Für den Vater, ein Schweizer mit kosovarischen Wurzeln, forderte die Staatsanwältin neu eine Freiheitsstrafe von 19,5 Jahren. Das sind noch drei Jahre mehr als das Bezirksgericht Zürich vor zwei Jahren in seinem Urteil verhängt hatte.
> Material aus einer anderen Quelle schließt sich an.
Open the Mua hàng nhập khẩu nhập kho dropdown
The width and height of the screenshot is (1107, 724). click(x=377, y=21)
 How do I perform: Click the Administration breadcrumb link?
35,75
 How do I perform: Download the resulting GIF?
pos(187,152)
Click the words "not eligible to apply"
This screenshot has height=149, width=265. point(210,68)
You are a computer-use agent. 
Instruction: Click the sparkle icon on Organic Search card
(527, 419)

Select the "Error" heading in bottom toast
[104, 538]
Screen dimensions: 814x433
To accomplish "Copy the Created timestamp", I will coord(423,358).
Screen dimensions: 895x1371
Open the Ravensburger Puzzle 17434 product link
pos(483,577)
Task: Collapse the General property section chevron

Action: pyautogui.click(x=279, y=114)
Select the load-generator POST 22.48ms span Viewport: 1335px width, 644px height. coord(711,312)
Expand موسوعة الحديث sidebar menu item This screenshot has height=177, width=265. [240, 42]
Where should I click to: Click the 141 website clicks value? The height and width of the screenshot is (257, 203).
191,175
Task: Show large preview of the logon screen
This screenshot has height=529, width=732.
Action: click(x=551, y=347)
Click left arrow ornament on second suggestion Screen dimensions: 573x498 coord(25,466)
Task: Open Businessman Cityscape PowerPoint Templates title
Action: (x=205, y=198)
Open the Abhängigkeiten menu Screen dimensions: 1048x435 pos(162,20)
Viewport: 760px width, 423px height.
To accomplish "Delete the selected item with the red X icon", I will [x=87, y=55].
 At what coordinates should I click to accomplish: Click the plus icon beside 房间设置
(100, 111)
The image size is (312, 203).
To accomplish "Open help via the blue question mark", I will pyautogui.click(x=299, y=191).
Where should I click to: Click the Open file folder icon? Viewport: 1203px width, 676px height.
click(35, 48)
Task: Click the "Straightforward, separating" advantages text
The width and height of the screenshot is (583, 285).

Für die Mutter, eine Schweizerin, forderte die Staatsanwältin neu 15 Jahre Freiheitsstrafe, also noch einmal 2,5 Jahre mehr. Für die Staatsanwältin ist es erwiesen, dass die beiden Beschuldigten die beiden hauptbetroffenen Kinder, einen Sohn und eine Tochter, vier Jahre lang fast jede Nacht und an den Wochenenden einschlossen.
Mädchen musste Erbrochenes aufessen
Zunächst geschah das im Kinderzimmer, später im ungeheizten Naturkeller - manchmal im Dunkeln ohne Licht. Laut Anklage durften Tochter und Sohn dabei nur selten auf die Toilette und mussten sich auf den Boden des Kinderzimmers oder des Kellers erleichtern.
Die Eltern zwangen das Mädchen einmal, ihr Erbrochenes aufzuessen, den Knaben seinen Kot. Die Kinder mussten sich mit Urin vollgesogene Windeln auf den Kopf setzen und stundenlang stillstehen.
Mit neun Jahren wog der Sohn 18,5 Kilogramm
Zu essen bekamen die Kinder wenig. Die Eltern sollen absichtlich die Nahrung verweigert haben, so dass Sohn und Tochter völlig abgemagert waren. Der Sohn wog im Alter von neun Jahren gerade einmal 18,5 Kilogramm. Die Kinder, die heute junge Erwachsene sind, mussten wegen dieser «Erziehung» zeitweise IV beziehen. Sie sind dauerhaft traumatisiert und psychisch geschädigt.
Beide Elternteile schieben sich gegenseitig die Schuld zu. Die Berufungsverhandlung gegen die beiden dürfte zwei Tage dauern. Das Urteil wird voraussichtlich im Januar eröffnet.
Strafverfahren gegen untätige Behörden
Die Vormundschaftsbehörde, die Vorläufer-Organisation der heutigen Kesb, blieb lange untätig, obwohl die Situation der gequälten Kinder keineswegs unbemerkt blieb. Bei den Behörden gingen unzählige Meldungen ein, von Nachbarn, Lehrern und auch Ärzten, welche die ausgehungerten Kinder in ihrer Praxis sahen und Alarm schlugen.
Die Behörden boten der Familie jedoch immer nur das Gespräch und ihre Hilfe an – doch sie insistierten nicht. Das Bezirksgericht Zürich selber erstattete im Jahr 2020 deshalb Anzeige gegen frühere Behördenmitglieder. Aktuell wird gegen mehrere Vertreter ermittelt. Ob und wann es zu einer Anklage kommen wird, ist noch offen.